Suriyeli Muhalifler Yeniden İmara Hazırlık Yapıyor
Geçtiğimiz hafta Resmi Gazete’de yayımlanan Cumhurbaşkanlığı Kararnamesi ile Suriye’de
Sağlık Bilimleri Üniversitesine
(GATA) bağlı Çobanbey Tıp Fakültesi
ile Çobanbey Sağlık Hizmetleri Meslek
Yüksekokulu kurulması kararı verildi.
Bu karar basında epey
bir yer aldı.
Karşı çıkan da oldu,
destek veren de...
El-Hariri, Suriye’deki
birçok alanda yaşandığı gibi eğitim konusunda da ciddi sıkıntılar olduğunu
söyledi.
İç savaşın ilk
başladığı yıllarda lisans ve yüksek lisans eğitimini Türkiye’deki
üniversitelerde tamamlamak isteyenler için bir alan açılmıştı.
Ama taşıma suyla
değirmen dönmez.
Suriye’deki durumun
öyle hemen düzelmeyeceğini gören muhalifler memleketlerine sahip çıkarak “bu toprakların insanlarının bu topraklarda
yaşamasını” temin edecek düzenlemelere giriştiler.
Eğitim ve sağlık
bunların başında gelen konular.
Hemen peşinden de
istihdam geliyor tabii...
Şu an özgürleştirilmiş
bölgelerde 5 milyon insanın yaşadığını düşününce böyle bir politikanın
benimsenmesi oldukça makul görünüyor.
Eğitime ihtiyacı olan
bu insanların iç savaş nedeniyle eğitimlerinin aksamasını kabul etmeyen ve bir
şeyler yapmak isteyen Suriyeliler kendi özel üniversitelerini bile kurmuş
durumda.
Zor şartlarda “olabildiği kadar” yürütmeye
çalıştıkları bir süreç bu...
Küçük görmemek
gerektiği gibi büyütmemek de lazım.
Savaşın aksattığı
eğitim sürecinin insanları cahil bırakmasını kabul edemeyeceklerini belirten Dr. Nasır el-Hariri,rejimin zaten bunu istediğini söyledi.
“Bu insanları
eğitmemiz gerekiyor” diyen el-Hariri “İlk okuldan liseye kadar tüm okulların bulunması kararını verdik.
Sonrasında önlisans ve lisans eğitimlerinin verilebildiği bir düzen planladık.”

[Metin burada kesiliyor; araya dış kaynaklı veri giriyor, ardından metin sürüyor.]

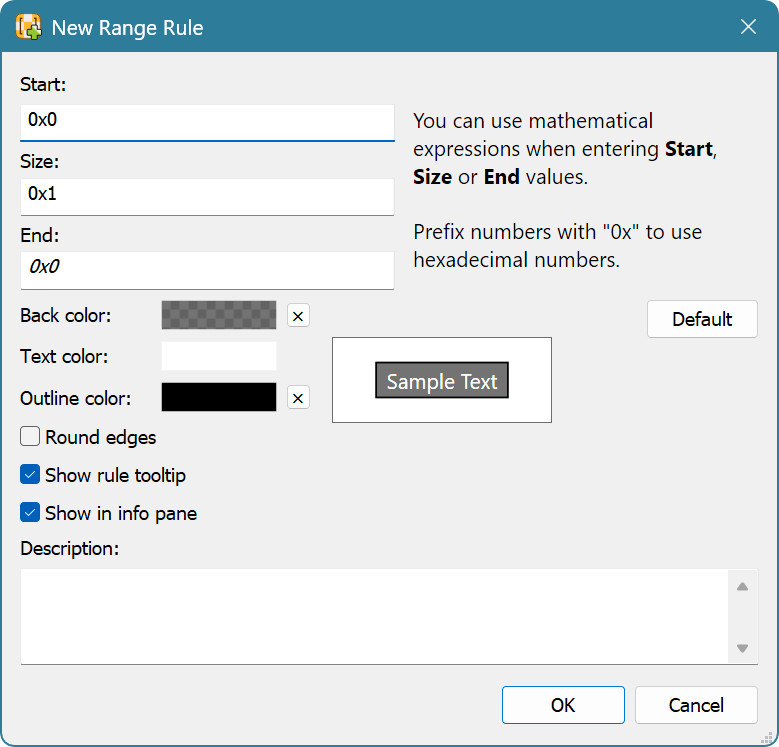Click into the Size input field
Screen dimensions: 779x747
[x=206, y=195]
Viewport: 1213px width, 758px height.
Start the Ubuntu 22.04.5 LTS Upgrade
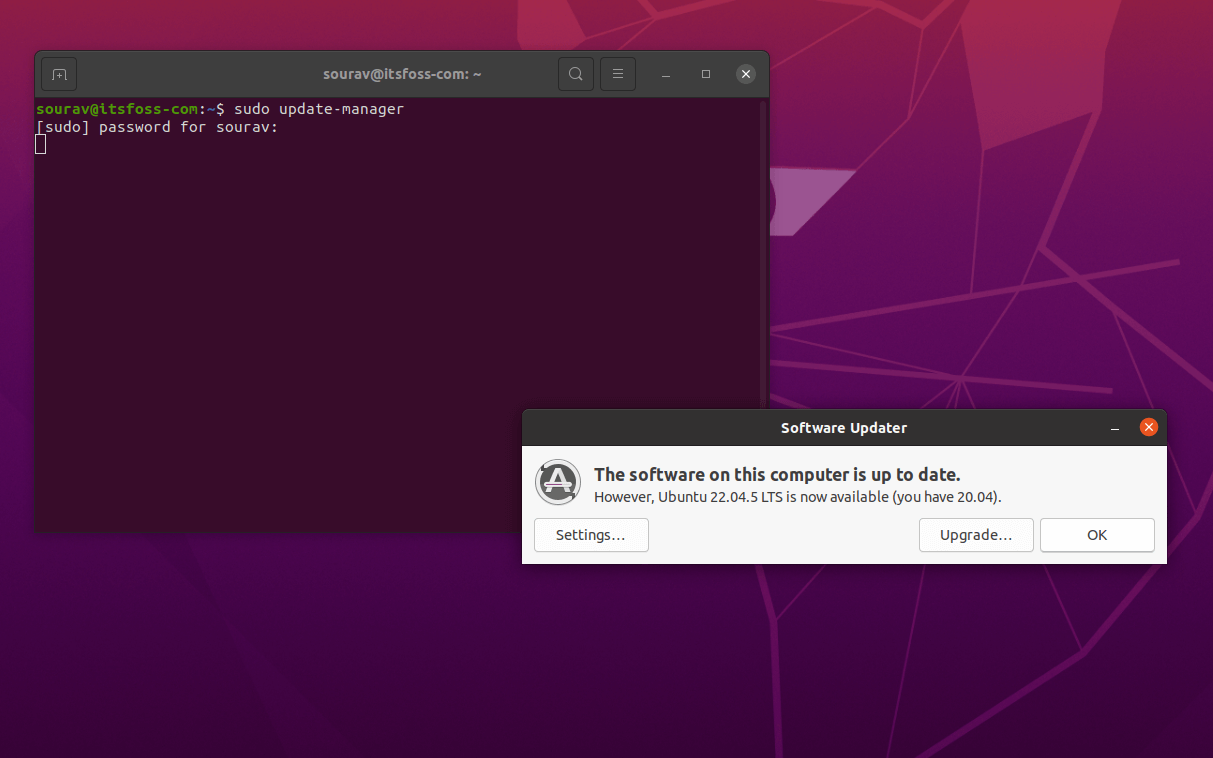pyautogui.click(x=976, y=535)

diyerek işi ne kadar sıkı tuttuklarını gösteriyor.
el-Hariri’ye
kontrol ettikleri bölgelerde yükseköğretim yapan kurumları sordum.
“Özgürleştirilmiş
bölgelerde geçici hükümete bağlı üç tane devlet üniversitesi var. Özel
üniversiteler ve Türk üniversiteleri var. Bizim bunlara ihtiyacımız var ve
bunların düzgün bir şekilde çoğalmasını istiyoruz.” dedi ve ekledi:
“Bunların alt yapılarını
geliştirerek orada bulunan tüm öğrencileri kabul etmesini sağlamalıyız. Suriye’nin
mevcut durumundan dolayı ve Suriye’nin geleceği olan bu öğrencilerin burayı
terk etmesini istemiyoruz.”
İdlib’de şu anda mühendislikten
sosyal bilimlerin çeşitli alanlarına kadar 5 özel üniversite ve bir Türk devlet
üniversitesinde olmak birçok farklı alanda eğitim gören 11 bin öğrenci var.
Tablo şöyle:
Halep Üniversitesi |
7.500 |
Şam Üniversitesi |
1.200 |
Al Nahda Üniversitesi |
2.000 |
Aram Üniversitesi |
500 |
Al Zahraâ Üniversitesi |
250 |
Gaziantep
Üniversitesi |
1.200 |
Kendi
üniversitelerinde verdikleri diplomaların Türkiye’de de geçerli olması için YÖK
ile temas halinde olduklarını söyleyen El-Hariri, öğrencilerin aylık 150
dolarlık eğitim masrafı çok azının STK’lardan geldiğini çoğunlukla ise bölge
insanının seferber olduğu söyledi.
Mezun olanların yarısı
Muhaliflerin kontrolü altında bulunan bölgelerde istihdam ediliyor.
El-Hariri yeniden imar süreciyle eğitim gören bu insanları ihtiyaçları olacaklarını kaydederek istihdam sorununun da bu yolla çözüleceğinin altını çizdi.